Text and element pointing records

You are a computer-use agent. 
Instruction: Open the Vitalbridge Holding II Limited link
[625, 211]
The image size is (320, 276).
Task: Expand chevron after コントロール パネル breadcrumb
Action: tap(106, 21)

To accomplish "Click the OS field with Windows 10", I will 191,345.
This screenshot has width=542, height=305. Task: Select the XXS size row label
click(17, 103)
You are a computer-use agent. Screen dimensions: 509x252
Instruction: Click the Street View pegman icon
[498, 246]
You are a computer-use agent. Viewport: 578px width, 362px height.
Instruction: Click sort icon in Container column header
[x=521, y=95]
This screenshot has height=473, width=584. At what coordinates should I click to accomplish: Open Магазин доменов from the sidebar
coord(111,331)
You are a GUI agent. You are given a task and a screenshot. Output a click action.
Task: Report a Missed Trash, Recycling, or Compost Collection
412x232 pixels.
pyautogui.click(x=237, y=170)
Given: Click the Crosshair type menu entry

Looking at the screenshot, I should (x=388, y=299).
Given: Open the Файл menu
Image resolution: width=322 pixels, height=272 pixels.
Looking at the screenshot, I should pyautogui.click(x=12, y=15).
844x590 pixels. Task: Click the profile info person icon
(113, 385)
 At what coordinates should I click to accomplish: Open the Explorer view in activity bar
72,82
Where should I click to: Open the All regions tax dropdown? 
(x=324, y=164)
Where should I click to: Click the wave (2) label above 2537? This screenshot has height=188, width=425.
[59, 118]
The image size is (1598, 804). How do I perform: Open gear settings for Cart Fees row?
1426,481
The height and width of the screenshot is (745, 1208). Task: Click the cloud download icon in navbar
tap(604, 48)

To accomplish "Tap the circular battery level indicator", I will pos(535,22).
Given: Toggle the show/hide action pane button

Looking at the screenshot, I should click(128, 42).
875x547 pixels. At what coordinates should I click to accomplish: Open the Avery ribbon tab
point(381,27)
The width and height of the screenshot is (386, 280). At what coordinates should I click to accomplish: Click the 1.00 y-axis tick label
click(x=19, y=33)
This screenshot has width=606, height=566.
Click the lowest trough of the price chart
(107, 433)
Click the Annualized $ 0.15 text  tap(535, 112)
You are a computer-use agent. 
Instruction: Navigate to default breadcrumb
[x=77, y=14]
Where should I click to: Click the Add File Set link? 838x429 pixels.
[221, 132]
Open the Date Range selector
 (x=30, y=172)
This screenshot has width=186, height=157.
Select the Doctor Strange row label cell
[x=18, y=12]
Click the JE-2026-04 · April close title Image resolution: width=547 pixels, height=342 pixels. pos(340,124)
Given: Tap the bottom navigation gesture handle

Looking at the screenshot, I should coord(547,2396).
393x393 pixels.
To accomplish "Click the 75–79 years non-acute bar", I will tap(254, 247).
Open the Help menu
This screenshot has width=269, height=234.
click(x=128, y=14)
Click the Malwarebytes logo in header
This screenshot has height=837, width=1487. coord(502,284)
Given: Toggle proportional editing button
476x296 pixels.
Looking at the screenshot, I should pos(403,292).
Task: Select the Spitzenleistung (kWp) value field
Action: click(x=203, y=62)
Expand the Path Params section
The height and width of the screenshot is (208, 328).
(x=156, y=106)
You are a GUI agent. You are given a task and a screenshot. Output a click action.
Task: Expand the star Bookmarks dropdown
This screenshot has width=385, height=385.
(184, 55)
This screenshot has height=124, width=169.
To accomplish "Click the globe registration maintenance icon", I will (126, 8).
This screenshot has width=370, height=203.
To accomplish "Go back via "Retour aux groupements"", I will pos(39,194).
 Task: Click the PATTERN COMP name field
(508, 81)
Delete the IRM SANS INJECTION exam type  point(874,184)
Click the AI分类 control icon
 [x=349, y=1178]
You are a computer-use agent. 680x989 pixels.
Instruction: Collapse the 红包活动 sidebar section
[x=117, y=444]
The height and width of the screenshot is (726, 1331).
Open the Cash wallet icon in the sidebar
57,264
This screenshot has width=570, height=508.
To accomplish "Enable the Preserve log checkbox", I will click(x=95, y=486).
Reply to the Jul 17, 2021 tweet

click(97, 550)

◆ **Given task**: Edit the records above so that every occurrence of "computer-use agent" becomes "desktop automation agent", leaving all other text unchanged.

◆ **Exercise result**:
You are a desktop automation agent. 
Instruction: Open the Vitalbridge Holding II Limited link
[625, 211]
The image size is (320, 276).
Task: Expand chevron after コントロール パネル breadcrumb
Action: tap(106, 21)

To accomplish "Click the OS field with Windows 10", I will 191,345.
This screenshot has width=542, height=305. Task: Select the XXS size row label
click(17, 103)
You are a desktop automation agent. Screen dimensions: 509x252
Instruction: Click the Street View pegman icon
[498, 246]
You are a desktop automation agent. Viewport: 578px width, 362px height.
Instruction: Click sort icon in Container column header
[x=521, y=95]
This screenshot has height=473, width=584. At what coordinates should I click to accomplish: Open Магазин доменов from the sidebar
coord(111,331)
You are a GUI agent. You are given a task and a screenshot. Output a click action.
Task: Report a Missed Trash, Recycling, or Compost Collection
412x232 pixels.
pyautogui.click(x=237, y=170)
Given: Click the Crosshair type menu entry

Looking at the screenshot, I should (x=388, y=299).
Given: Open the Файл menu
Image resolution: width=322 pixels, height=272 pixels.
Looking at the screenshot, I should pyautogui.click(x=12, y=15).
844x590 pixels. Task: Click the profile info person icon
(113, 385)
 At what coordinates should I click to accomplish: Open the Explorer view in activity bar
72,82
Where should I click to: Open the All regions tax dropdown? 
(x=324, y=164)
Where should I click to: Click the wave (2) label above 2537? This screenshot has height=188, width=425.
[59, 118]
The image size is (1598, 804). How do I perform: Open gear settings for Cart Fees row?
1426,481
The height and width of the screenshot is (745, 1208). Task: Click the cloud download icon in navbar
tap(604, 48)

To accomplish "Tap the circular battery level indicator", I will pos(535,22).
Given: Toggle the show/hide action pane button

Looking at the screenshot, I should click(128, 42).
875x547 pixels. At what coordinates should I click to accomplish: Open the Avery ribbon tab
point(381,27)
The width and height of the screenshot is (386, 280). At what coordinates should I click to accomplish: Click the 1.00 y-axis tick label
click(x=19, y=33)
This screenshot has width=606, height=566.
Click the lowest trough of the price chart
(107, 433)
Click the Annualized $ 0.15 text  tap(535, 112)
You are a desktop automation agent. 
Instruction: Navigate to default breadcrumb
[x=77, y=14]
Where should I click to: Click the Add File Set link? 838x429 pixels.
[221, 132]
Open the Date Range selector
 (x=30, y=172)
This screenshot has width=186, height=157.
Select the Doctor Strange row label cell
[x=18, y=12]
Click the JE-2026-04 · April close title Image resolution: width=547 pixels, height=342 pixels. pos(340,124)
Given: Tap the bottom navigation gesture handle

Looking at the screenshot, I should coord(547,2396).
393x393 pixels.
To accomplish "Click the 75–79 years non-acute bar", I will tap(254, 247).
Open the Help menu
This screenshot has width=269, height=234.
click(x=128, y=14)
Click the Malwarebytes logo in header
This screenshot has height=837, width=1487. coord(502,284)
Given: Toggle proportional editing button
476x296 pixels.
Looking at the screenshot, I should pos(403,292).
Task: Select the Spitzenleistung (kWp) value field
Action: click(x=203, y=62)
Expand the Path Params section
The height and width of the screenshot is (208, 328).
(x=156, y=106)
You are a GUI agent. You are given a task and a screenshot. Output a click action.
Task: Expand the star Bookmarks dropdown
This screenshot has width=385, height=385.
(184, 55)
This screenshot has height=124, width=169.
To accomplish "Click the globe registration maintenance icon", I will (126, 8).
This screenshot has width=370, height=203.
To accomplish "Go back via "Retour aux groupements"", I will pos(39,194).
 Task: Click the PATTERN COMP name field
(508, 81)
Delete the IRM SANS INJECTION exam type  point(874,184)
Click the AI分类 control icon
 [x=349, y=1178]
You are a desktop automation agent. 680x989 pixels.
Instruction: Collapse the 红包活动 sidebar section
[x=117, y=444]
The height and width of the screenshot is (726, 1331).
Open the Cash wallet icon in the sidebar
57,264
This screenshot has width=570, height=508.
To accomplish "Enable the Preserve log checkbox", I will click(x=95, y=486).
Reply to the Jul 17, 2021 tweet

click(97, 550)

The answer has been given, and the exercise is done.